Retirement of Roger Federer, tennis turns a historic page

“I worked hard to get back in top form. But I know the limits of my body, and the message it sends me lately is clear. » In his characteristic deep and nasal voice, Thursday, September 15, Roger Federer thus put an end to the rumors that have accompanied his comings and goings to the infirmary for three seasons. He announced the day of his sporting retirement which the tennis world, including his biggest rival, Rafael Nadal, would have ” like (that he) never happens”.

Her right knee not allowing her to close the ban in a Grand Slam draw, as women’s tennis icon Serena Williams had the opportunity to do at the US Open three weeks ago, it is during an exhibition competition, the Laver Cup, which the Swiss will bow out at the age of 41.

Life without “Rodger”

In London, not far from the lawn where the player was crowned eight times, he should gratify the public with a last doubles match alongside Rafael Nadal, this Friday, September 23. Then he will leave the professional circuit, twenty-four years after his debut, and will orphan the world of the little yellow ball of its greatest ambassador.

Life without “Rodger”, tennis fans have been experiencing it for more than a year now. Since the elimination of the Swiss in his Wimbledon garden on July 7, 2021. They had been waiting for a repeat of his victorious comeback at the 2017 Australian Open, almost five years after his previous Grand Slam victory. Above all, they hoped that the Basel would offer them to follow this one-handed backhand caught in the half-volley one last time, to admire him walking his slender silhouette on the courts.

Roger Federer has won twenty Grand Slam trophies, a record since broken by Nadal (22) and Novak Djokovic (21). He had chained 23 consecutive semi-finals, between 2004 and 2010, another record. His game is “the most beautiful to look at”, recently repeated the Frenchman Richard Gasquet.

“The world of tennis will never be the same again”

The tributes that have rocketed from all sides focus moreover less on his UFO-esque track record than on this more earthly elegance. To the point of becoming the very definition of his sport and “letting people think that tennis was easy, estimated Fabrice Santoro, one of his former adversaries, to The Team the day after the announcement of his retirement. There is not an ugly photo of Roger Federer. Every player in the world, at some point, there’s a picture grimacing, while Roger is always perfectly balanced, his face relaxed. »

By sparing the stands of soliloquies usually heard from other players, only rarely contesting arbitration decisions, the former world number one has also brought more simplicity to the often starchy environment of tennis.

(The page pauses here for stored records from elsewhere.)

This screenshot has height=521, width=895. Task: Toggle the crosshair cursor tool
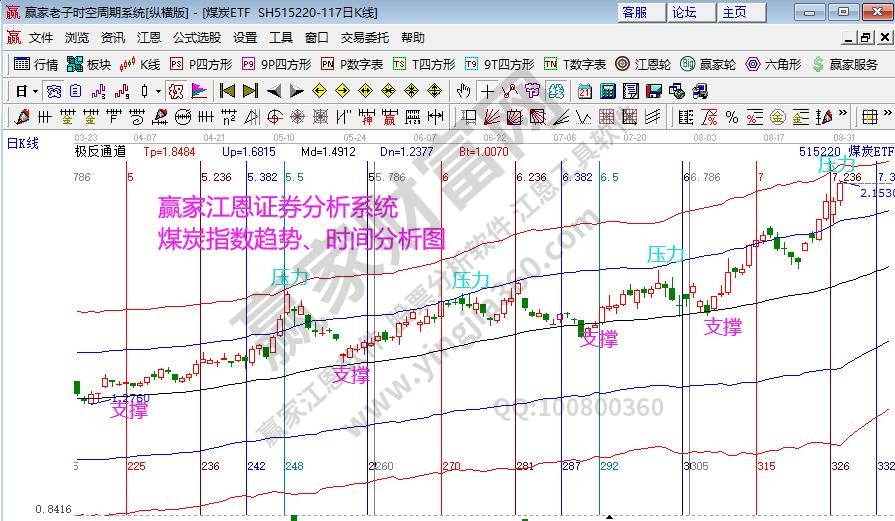click(487, 90)
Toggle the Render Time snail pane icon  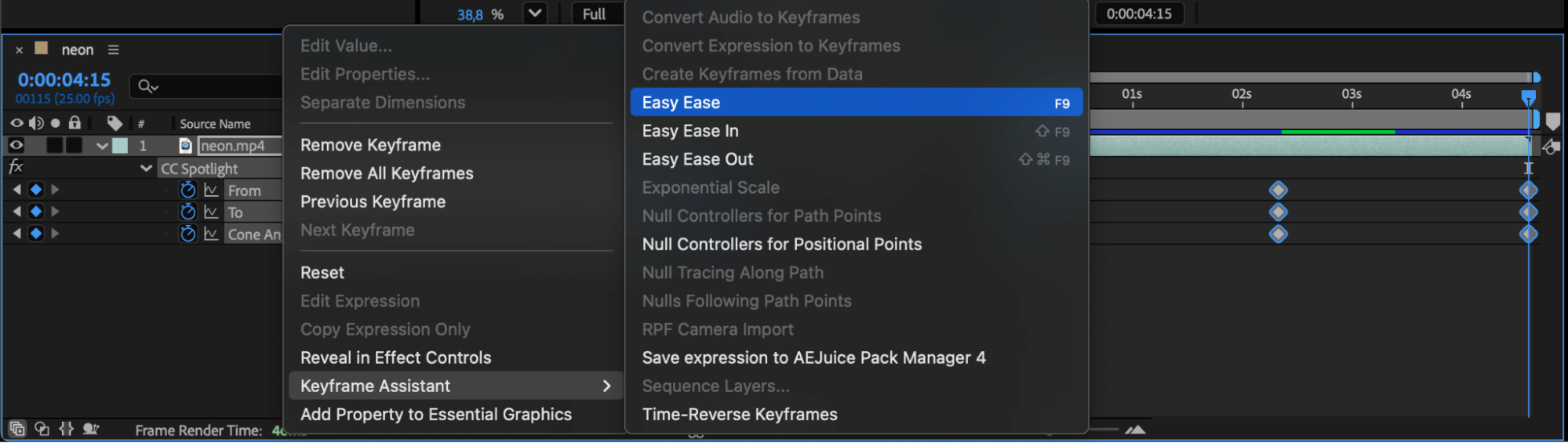coord(91,429)
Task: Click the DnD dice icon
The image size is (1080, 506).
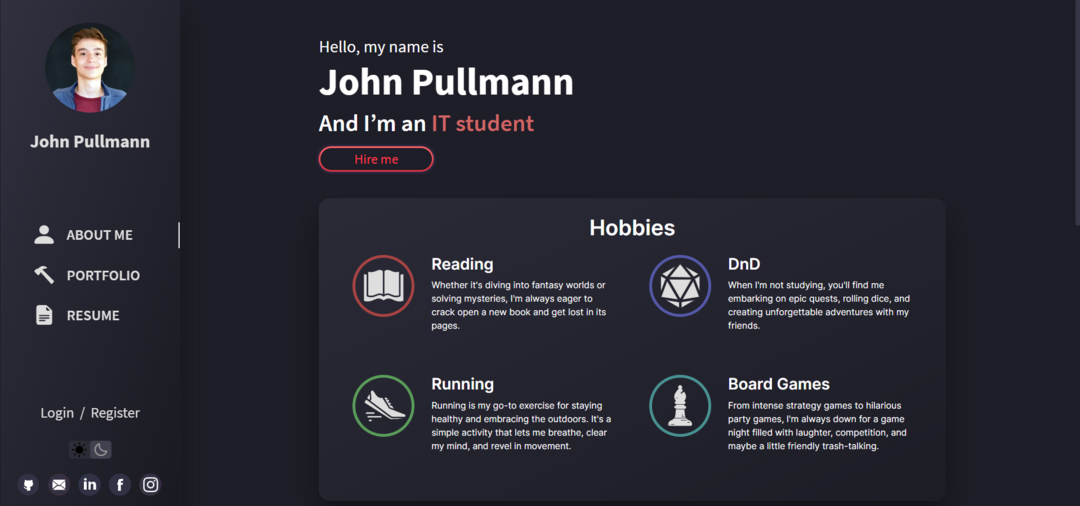Action: click(680, 286)
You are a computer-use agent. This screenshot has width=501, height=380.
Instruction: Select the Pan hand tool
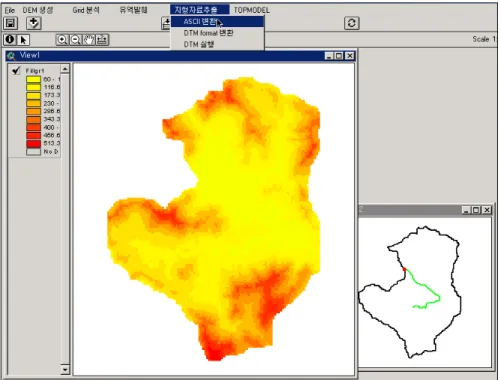click(x=89, y=40)
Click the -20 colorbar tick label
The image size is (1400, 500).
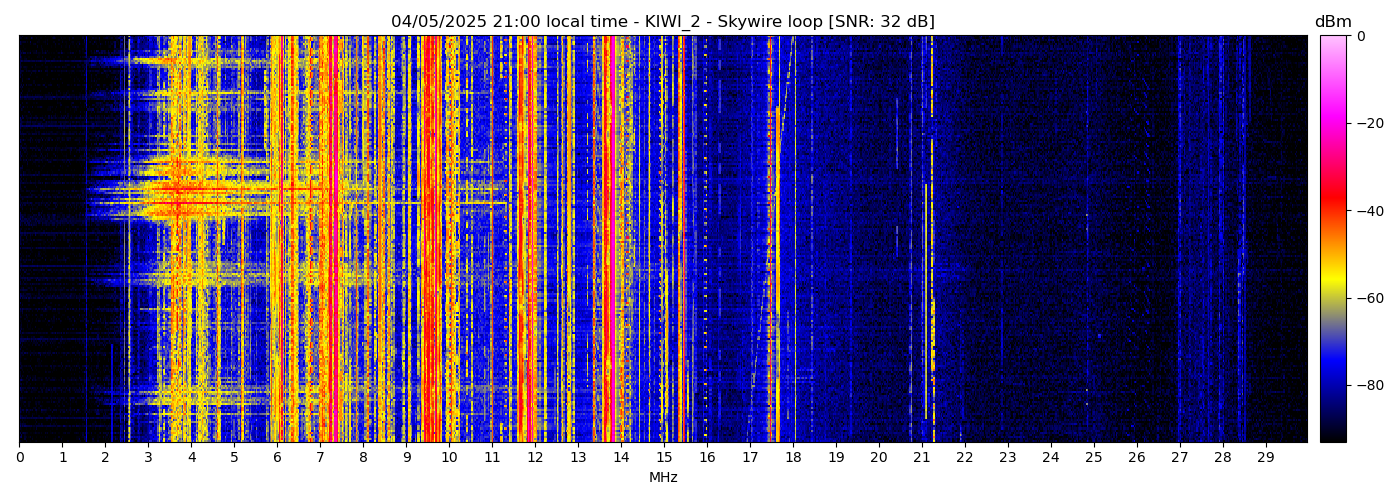click(x=1366, y=124)
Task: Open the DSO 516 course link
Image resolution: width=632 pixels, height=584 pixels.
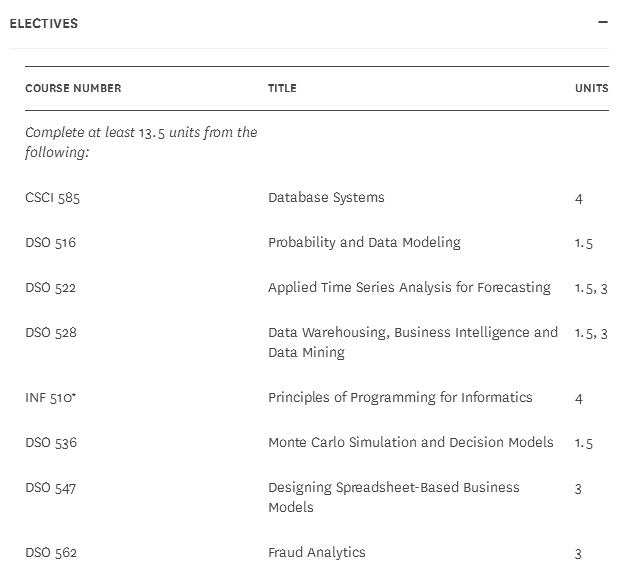Action: click(50, 243)
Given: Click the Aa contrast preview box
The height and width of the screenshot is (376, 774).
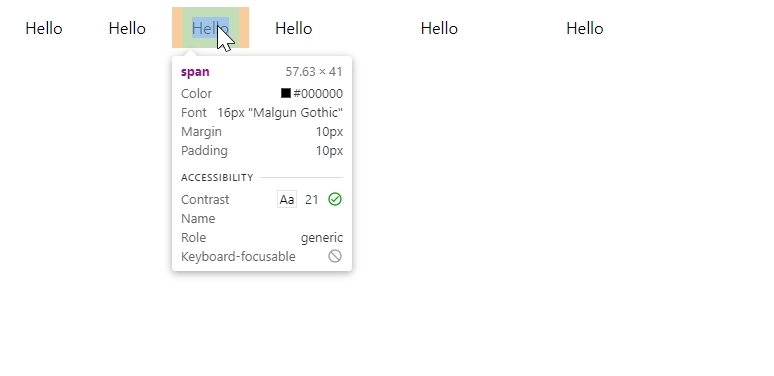Looking at the screenshot, I should click(287, 199).

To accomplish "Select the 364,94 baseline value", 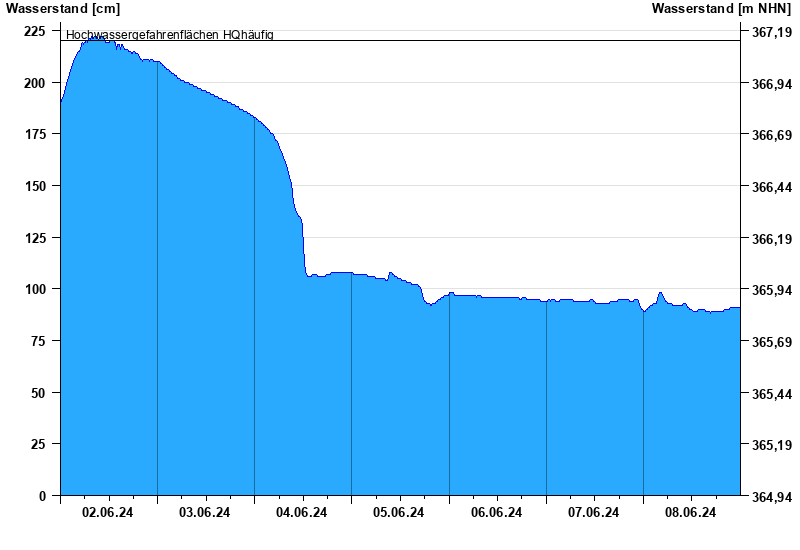I will (x=772, y=496).
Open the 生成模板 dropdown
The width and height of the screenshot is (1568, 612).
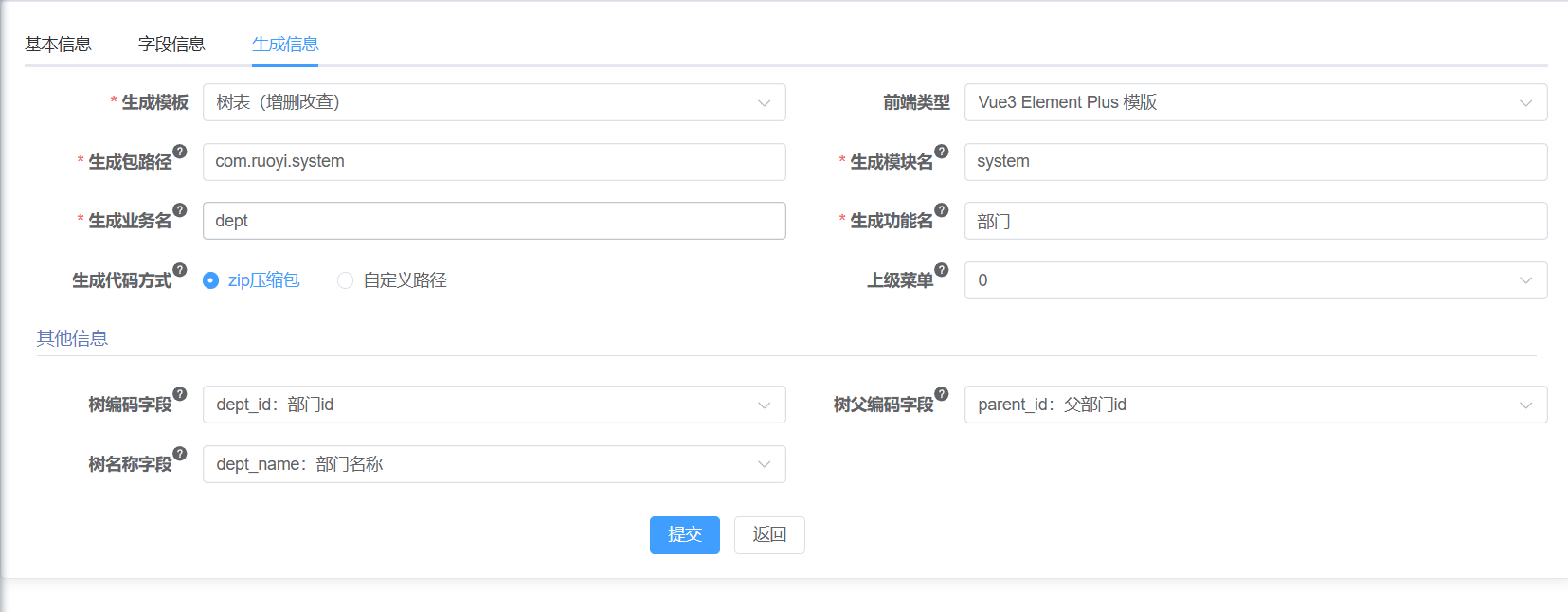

While Novak Djokovic (35) and Rafael Nadal (36) should also put away their rackets in the years to come, and thus empty the circuit of the two other contenders for the title of best player in history, one question comes back: should tennis fear the future? “The world of tennis will never be the same again”, tweeted former Argentine player Juan Martin del Potro, one of the few, along with Stan Wawrinka, who seemed able to beat the trio on any surface.

But at a press conference, Wednesday, September 21, Roger Federer recalled that «people were asking the same question after the departure of Andre Agassi (in the early 2000s, editor’s note) : “What do we have now?” All different guys winning Grand Slams.” He wanted to be reassuring about the future actors of the game.

The unique “bridge between the game of the past and modern tennis”

He quotes Carlos Alcaraz, who became the youngest world number one at 19 after a first Major title snatched in New York in September. Perhaps one day we will look at his five-hour quarter-final fight against the young Italian Jannik Sinner as the founding match of a new tennis, always faster, always more powerful.

Perhaps we will finally retain the feeling that the net also served that day as a mirror for the punching kind from the baseline, the same that seems to apply to Alexander Zverev, Casper Ruud, Stefanos Tsitsipas, Andrey Rublev , Hubert Hurkacz, Taylor Fritz and Félix Auger-Aliassime – with Alcaraz and Sinner, the nine of the first fifteen players in the world not to exceed the age of 25.

Unlike the right-hander, who had managed to “to reconcile an almost old school tennis (…) with the violence of the current blows”, recently judged the former tricolor player Guy Forget. Roger Federer said to be seen “like a bridge between the game of the past and modern tennis, as if I was passing the baton between generations”, in an interview at Parisian in 2019, before Roland-Garros.

To the question of what the complete panoply of the Swiss will leave as a legacy to the game, one could therefore be tempted to answer nothing. To that concerning the popularity of a player, difficult, there too, to expect that a name is confused so much with his sport for “play at home almost everywhere”, summarized in his biography the journalist of the New York Times Christopher Clarey, after having followed him on all continents.

For the next generations, the player will perhaps leave a piece of advice to last in one of the most traumatic sports: hampered by a series of operations at the end of his career, he had chosen to rarefy his appearances in tournaments to concentrate his forces on a few Grand Slams. This allowed him, at 37 in 2019, to come close to the trophy at Wimbledon after a last anthology final against Novak Djokovic. With Roger Federer, a certain idea of ​​sport was born, which tennis will try to maintain, if not reproduce.